Task requirements
Find every line in the records below that holds the word "Open" and copy it.

Record set
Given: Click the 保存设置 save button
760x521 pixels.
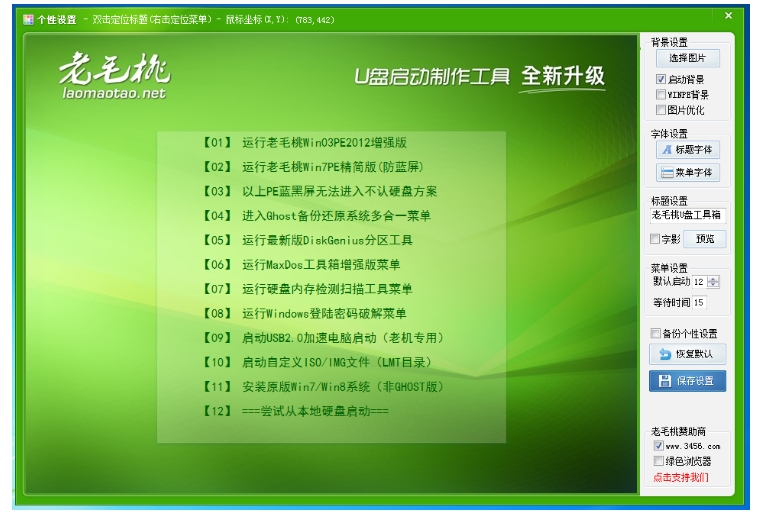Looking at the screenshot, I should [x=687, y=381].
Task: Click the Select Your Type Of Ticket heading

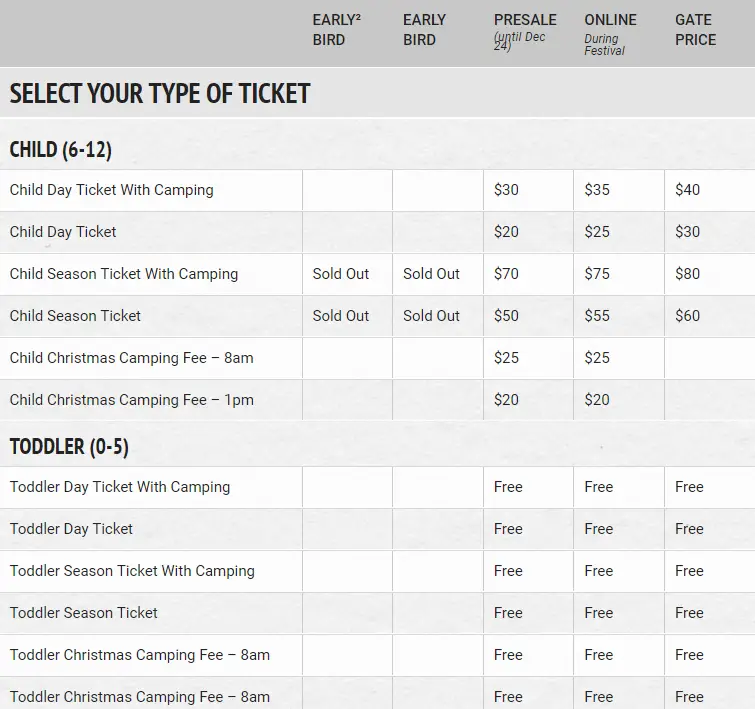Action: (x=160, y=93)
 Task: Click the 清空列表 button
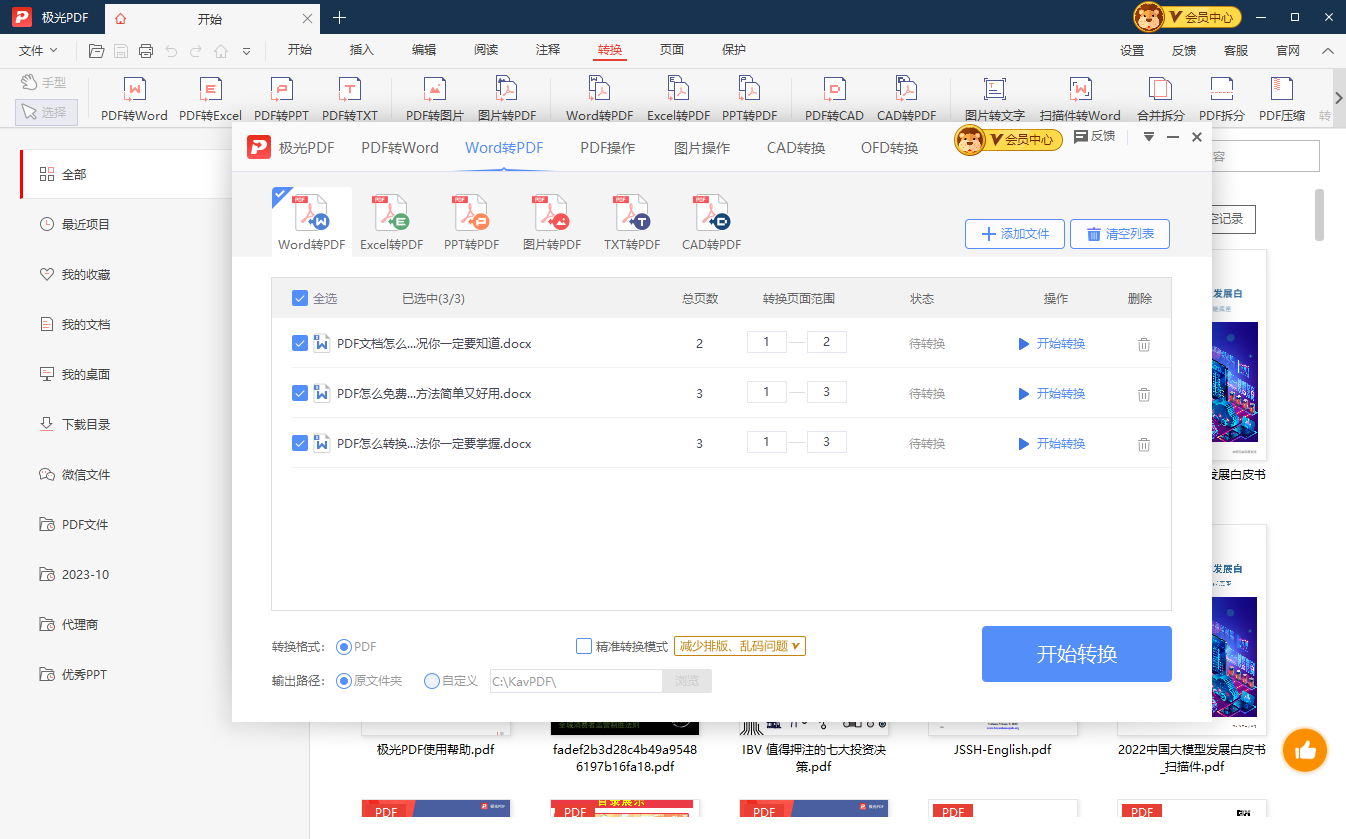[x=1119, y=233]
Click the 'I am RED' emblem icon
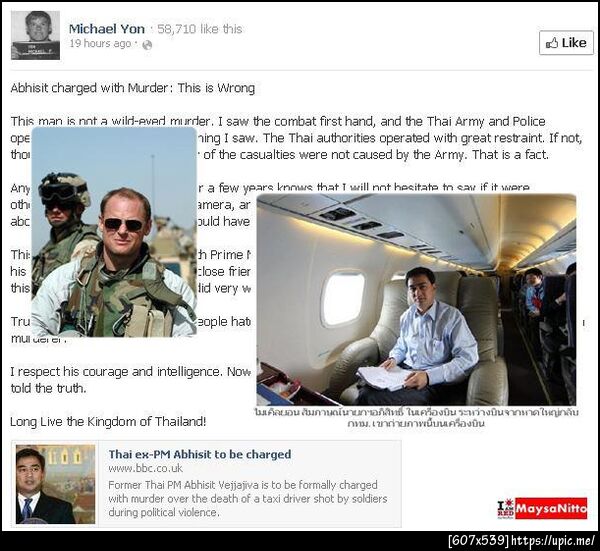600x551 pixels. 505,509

...

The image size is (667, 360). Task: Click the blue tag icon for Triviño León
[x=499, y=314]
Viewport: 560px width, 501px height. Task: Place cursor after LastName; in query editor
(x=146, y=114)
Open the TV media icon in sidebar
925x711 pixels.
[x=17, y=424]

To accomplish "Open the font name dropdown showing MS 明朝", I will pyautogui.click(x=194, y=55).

--

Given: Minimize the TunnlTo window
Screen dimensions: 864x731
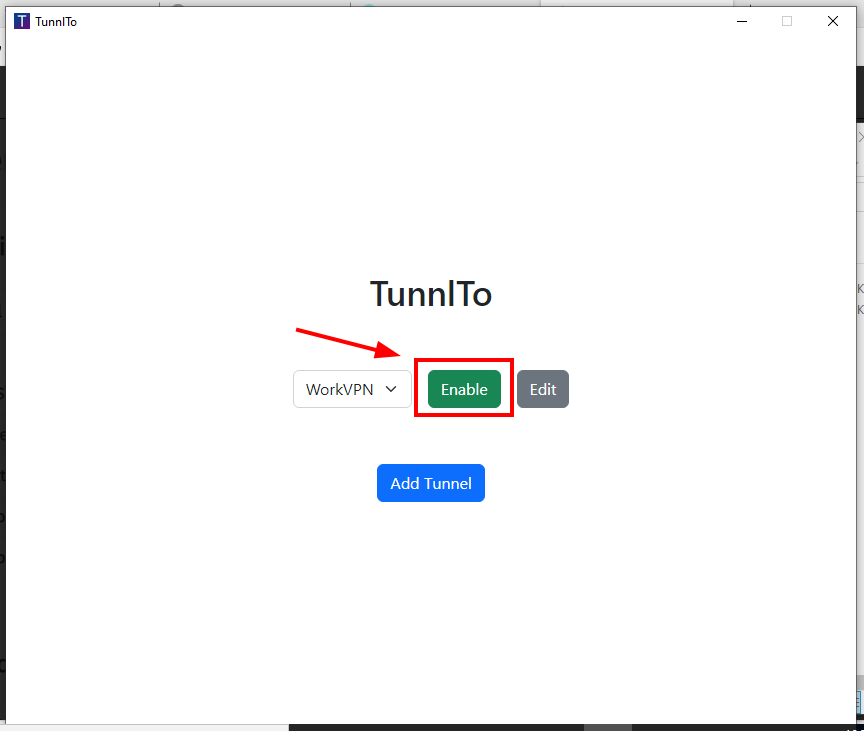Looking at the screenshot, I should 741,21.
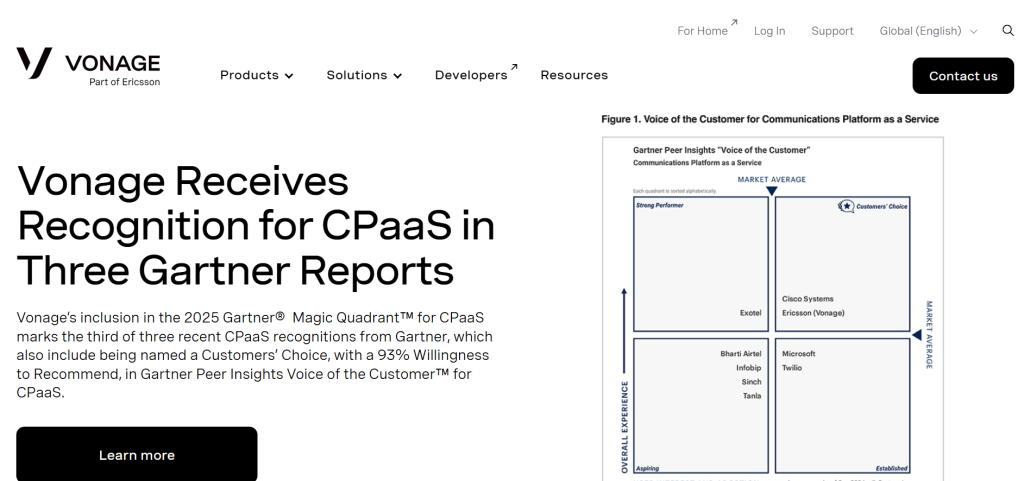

Response area
Open the TV media icon in sidebar
To accomplish "Open the font name dropdown showing MS 明朝", I will pyautogui.click(x=194, y=55).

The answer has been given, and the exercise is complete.